Important information for business drivers
Having a company car may sound like something just for large firms, but even as a small business owner, freelancer or self-employed professional, driving for business can be a smart move. It often brings tax advantages, gives you a clear overview of your costs and is just practical. But there’s more to it than simply signing a lease or buying a van. You’ll also need a business car insurance and you should carefully check what is most fiscally beneficial. Below you’ll read what you really need to know if you’re considering a company car. In plain language, with no fuss.
Investment allowance
Suppose you buy a company vehicle, such as a van for your trade business. Then you might be eligible for investment allowance. You may then deduct part of the purchase price from your profits, which reduces your taxes. In most cases this is the small-scale investment allowance (KIA). This usually doesn’t apply to passenger cars, unless you use the car for taxi or courier services. So, are you planning to take out a van insurance? There’s a good chance you’ll benefit from additional tax advantages as well.
Depreciation allowed
If you buy the car or opt for financial lease, the vehicle is recorded on your company balance sheet. You are then allowed to depreciate the car over five years. This means you can report part of the value each year as costs. And costs reduce your profit, so also your tax. This only applies if the car is actually registered as a company asset. Do you occasionally use your private car for work? That doesn’t count. The advantage of business driving is that you can fully deduct costs for insurance, fuel and maintenance as business expenses.

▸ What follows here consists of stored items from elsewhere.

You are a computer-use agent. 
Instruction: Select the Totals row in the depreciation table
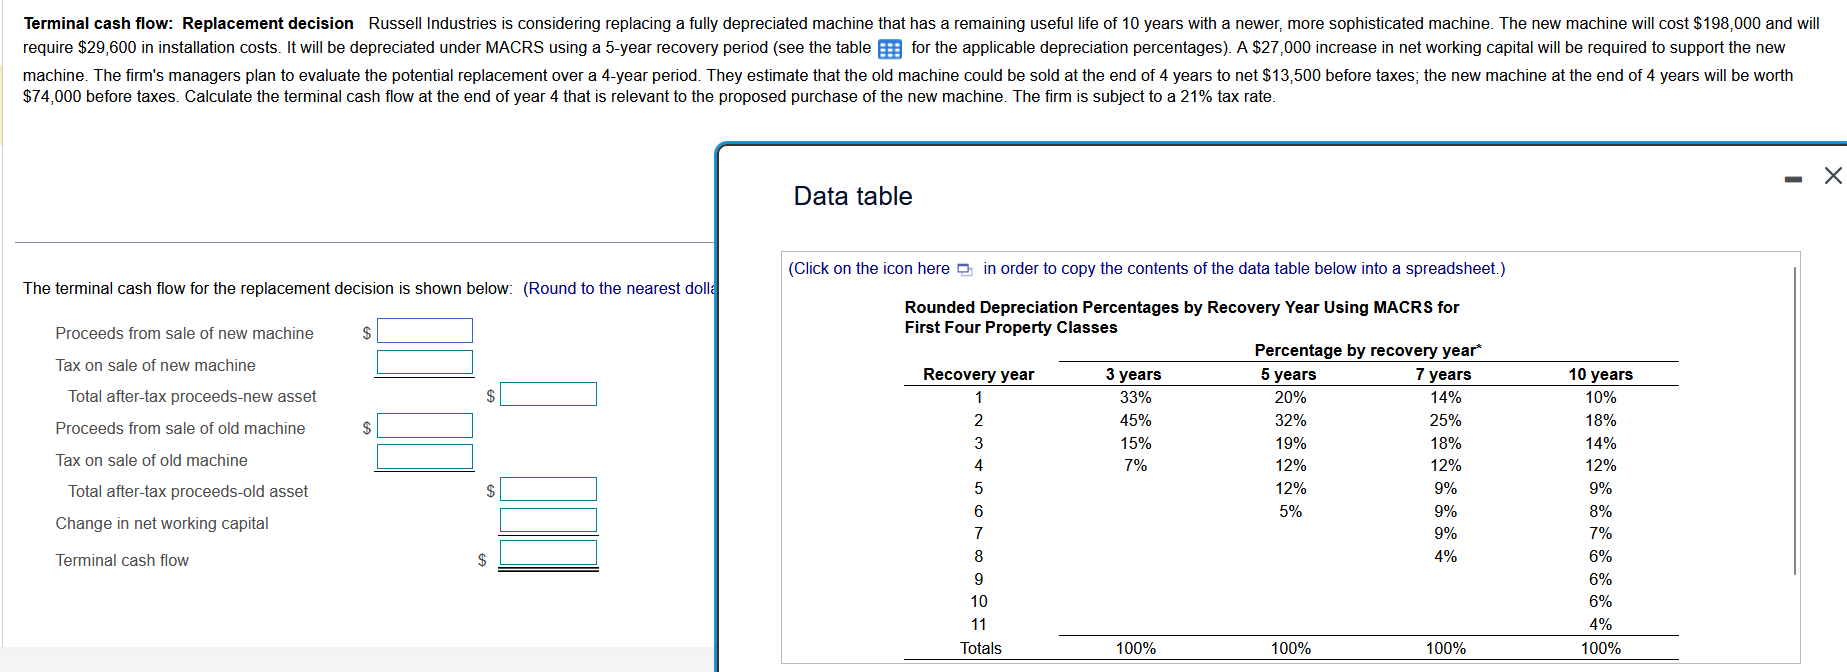[x=979, y=648]
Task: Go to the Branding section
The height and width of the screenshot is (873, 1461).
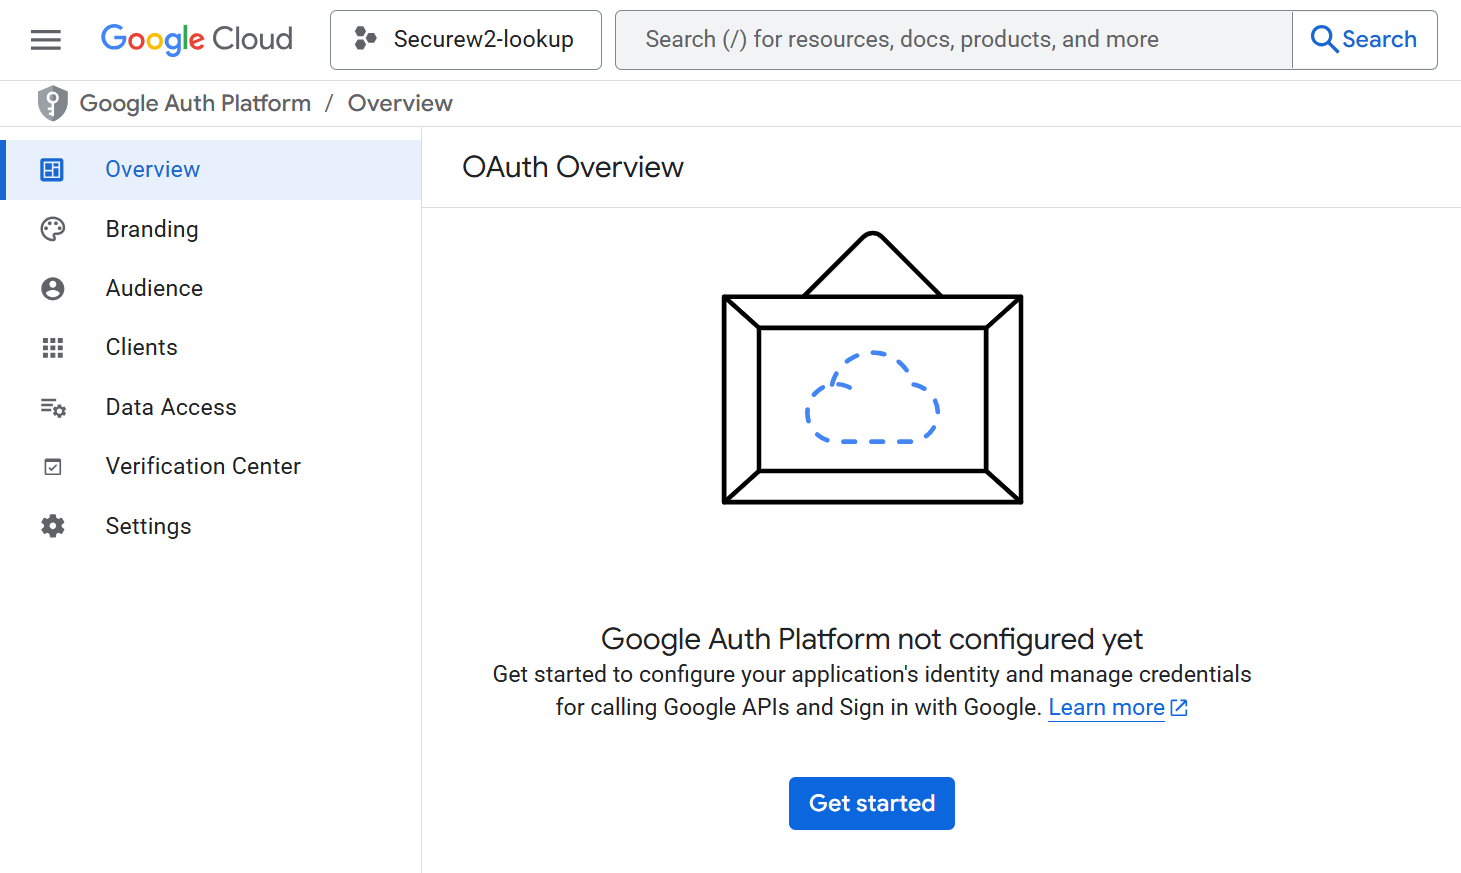Action: pos(152,229)
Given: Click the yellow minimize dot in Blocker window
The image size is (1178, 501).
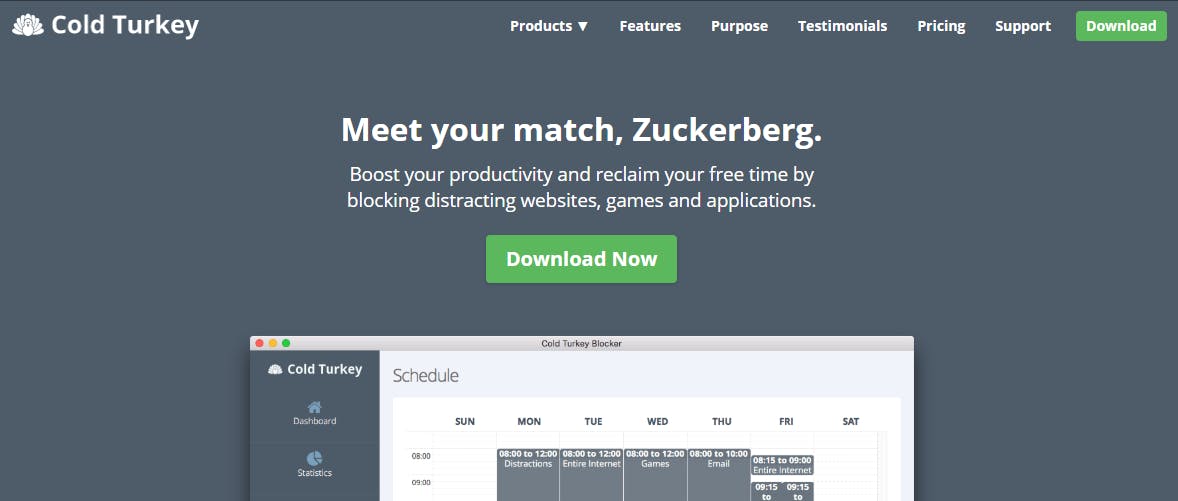Looking at the screenshot, I should pos(273,343).
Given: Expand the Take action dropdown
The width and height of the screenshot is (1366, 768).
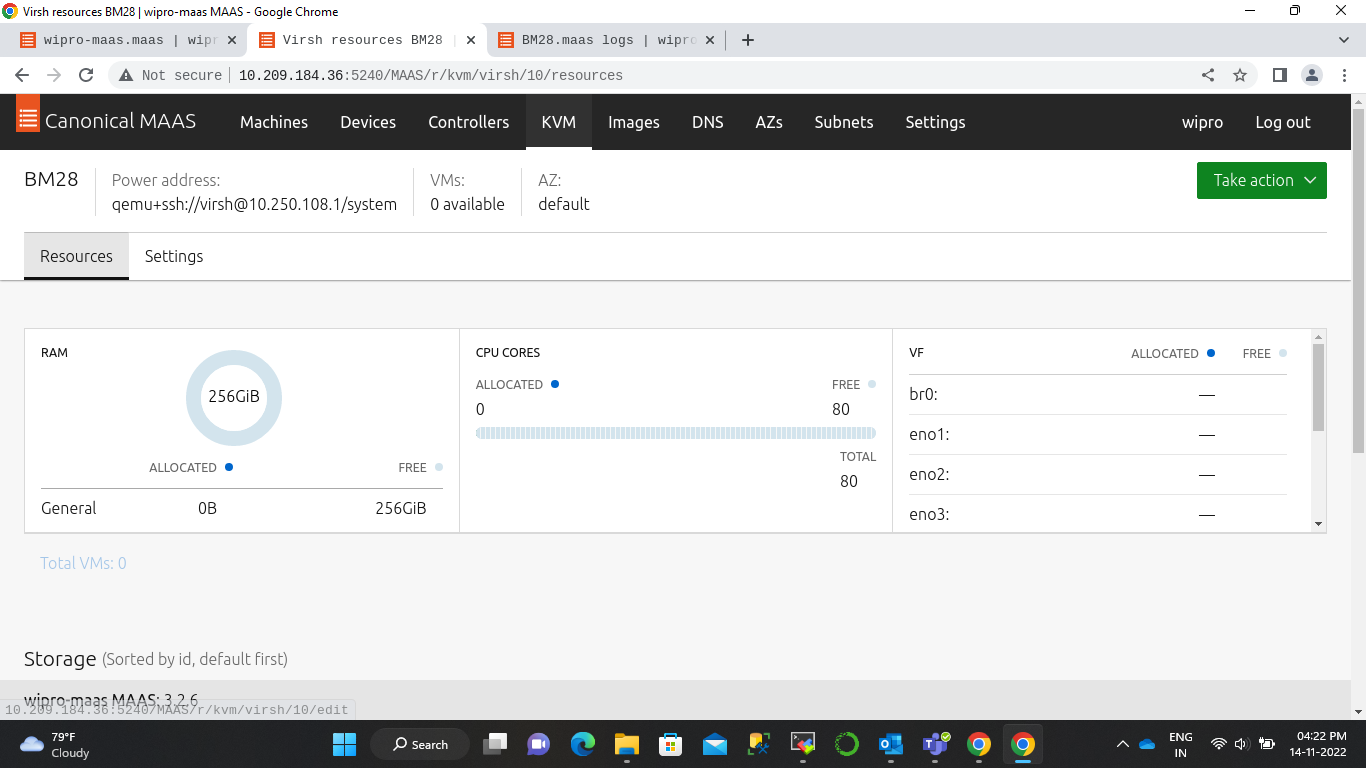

Watch out for additional tax if you also use it privately
Do you also use the company car privately? And do you drive more than 500 kilometres per year for private purposes? Then you’ll have to deal with an additional taxable benefit. This is treated as extra income, which is taxed accordingly. Whether you just exceed that limit or drive thousands of kilometres: as soon as you go over 500, it applies. The amount of additional tax you pay depends on the list price and the car’s CO₂ emissions. Hardly ever use the car privately? Then you can avoid this extra tax, but you’ll have to prove it with a thorough logbook or an official tax authority statement. Yes, this is checked carefully. No guesswork or rough estimates allowed.
Financial lease? Then you may deduct interest
If you choose a financial lease, you’re basically borrowing money to buy a car. Each month you pay an amount that covers repayment and interest. That interest can be deducted from your profits. For example, if you pay €1,250 interest per year and are in the first tax bracket (36.93%), you’ll save about €460 after tax. Not bad at all.